Capital controls can consist of direct controls prohibiting cross-border capital transactions or an approval procedure for such transactions. Indirect controls attempt to discourage certain capital movements by increasing the costs of the transaction, for example, by taxing the capital flows of imposing multiple exchange rate systems.

Frankel considers capital controls as a way to control exchange rates but argues that this is probably not feasible or desirable for South Africa. He says removing capital controls on residents “could marginally help to weaken the rand”.

In contrast, Wits economist Seeraj Mohamed has written that South Africa should impose capital controls to stabilise the exchange rate and protect itself from speculation.

He points out that most countries around the world used capital controls until the end of the Bretton Woods arrangement in the 1970s. Late industrialising countries, such as India, have successfully used capital controls.

Economic opinion in general, though, favours the abolition of remaining foreign exchange controls as a measure that could release the upward pressure on the rand.

Pieter Laubscher, the chief economist at the Bureau for Economic Research, said that Mboweni appears to have decided not to intervene in the foreign exchange market. This follows the bank’s experience in 1998 when it recorded a deficit on the open account because it sold dollars to avert depreciation.

He also said there were costs associated with building reserves. When a bank takes foreign exchange out of the market, it has to issue bonds to guard against the inflationary impact of selling rands into the market. This “sterilisation” process has monetary costs that have to be balanced by the macro­economic costs of allowing the rand to overvalue.

Laubscher agreed that with hindsight, the bank could have more aggressively built up reserves of foreign exchange to halt the strength of the currency when it dipped below R6 to the dollar.

“People who talk about the costs [of building reserves] maybe look at it a little too narrowly,” said Nedbank’s chief economist Dennis Dykes, pointing out that South East Asian countries lost money in keeping massive reserves, but saw it as part of their strategy to support manufacturing.

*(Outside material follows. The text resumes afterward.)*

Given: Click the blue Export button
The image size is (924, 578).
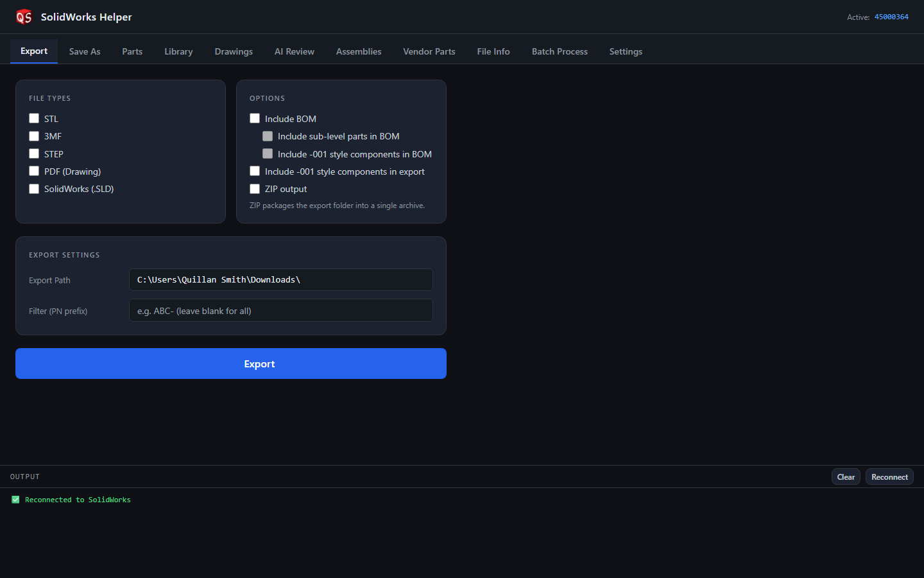Looking at the screenshot, I should point(231,363).
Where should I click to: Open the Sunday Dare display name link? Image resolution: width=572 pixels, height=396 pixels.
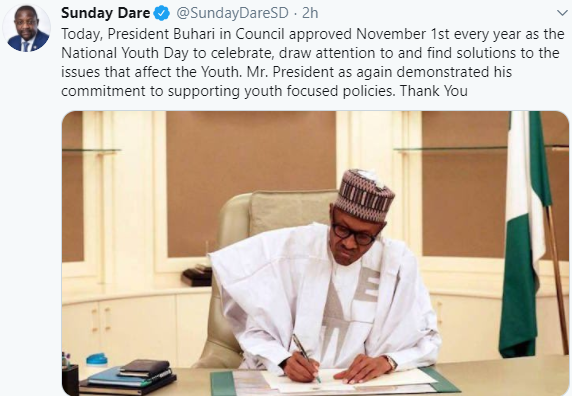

Dykes noted that the bank had not always appreciated the rand when the dollar price of oil rose and was only recently citing this as a reason to increase interest rates.

In another paper commissioned by the Treasury, Harvard economist Dani Rodrik argues that the bank will have to develop views about the real exchange rate relating to satisfactory output and employment outcomes and steer exchange rates accordingly. This is necessary to stimulate the non-mineral tradeables sector, which he says is critical to economic and job growth.

Rodrik says that tradeables use low-skilled labour more intensely than sectors that have seen more growth recently, such as services.

Economic modelling by Stewart Ngandu at the Human Sciences Research Council shows that an appreciation of the rand caused by a commodity boom results in increased employment in sectors such as mining and services, but a decline in manufacturing jobs. The net effect is an increase in employment. All sectors experience greater import penetration and lower export levels, except mining.